------ DATA SECTION
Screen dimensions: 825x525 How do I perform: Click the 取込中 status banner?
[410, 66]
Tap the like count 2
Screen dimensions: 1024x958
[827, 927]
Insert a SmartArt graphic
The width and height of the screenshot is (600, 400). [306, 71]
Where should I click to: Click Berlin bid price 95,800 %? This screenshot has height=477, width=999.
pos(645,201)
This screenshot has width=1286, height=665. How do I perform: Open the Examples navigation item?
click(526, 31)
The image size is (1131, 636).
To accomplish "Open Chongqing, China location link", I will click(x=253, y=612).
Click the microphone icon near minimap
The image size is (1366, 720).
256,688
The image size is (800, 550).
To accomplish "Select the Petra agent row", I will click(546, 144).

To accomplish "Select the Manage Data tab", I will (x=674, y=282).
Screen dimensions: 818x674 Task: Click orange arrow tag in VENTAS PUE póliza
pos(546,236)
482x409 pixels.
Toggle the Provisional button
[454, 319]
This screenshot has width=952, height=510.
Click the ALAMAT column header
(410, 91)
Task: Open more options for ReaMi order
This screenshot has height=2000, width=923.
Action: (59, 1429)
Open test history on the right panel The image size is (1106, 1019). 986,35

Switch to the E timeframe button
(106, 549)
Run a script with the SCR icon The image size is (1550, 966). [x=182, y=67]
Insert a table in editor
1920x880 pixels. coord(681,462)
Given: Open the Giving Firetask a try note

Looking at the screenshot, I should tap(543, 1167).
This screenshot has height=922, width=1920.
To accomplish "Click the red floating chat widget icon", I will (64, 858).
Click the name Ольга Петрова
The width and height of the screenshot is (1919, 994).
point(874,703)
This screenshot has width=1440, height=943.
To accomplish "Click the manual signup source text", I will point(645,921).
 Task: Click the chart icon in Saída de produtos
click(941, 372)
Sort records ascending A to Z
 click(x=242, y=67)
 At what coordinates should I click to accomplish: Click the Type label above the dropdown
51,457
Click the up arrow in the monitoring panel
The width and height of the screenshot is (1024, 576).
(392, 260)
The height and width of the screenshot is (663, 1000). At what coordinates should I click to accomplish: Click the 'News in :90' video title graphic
------------
- PROBLEM DETAILS
The lines sought are those in the data above that include the string "panel"; copy each one.

- THE ANSWER
Open test history on the right panel The image size is (1106, 1019). 986,35
Click the up arrow in the monitoring panel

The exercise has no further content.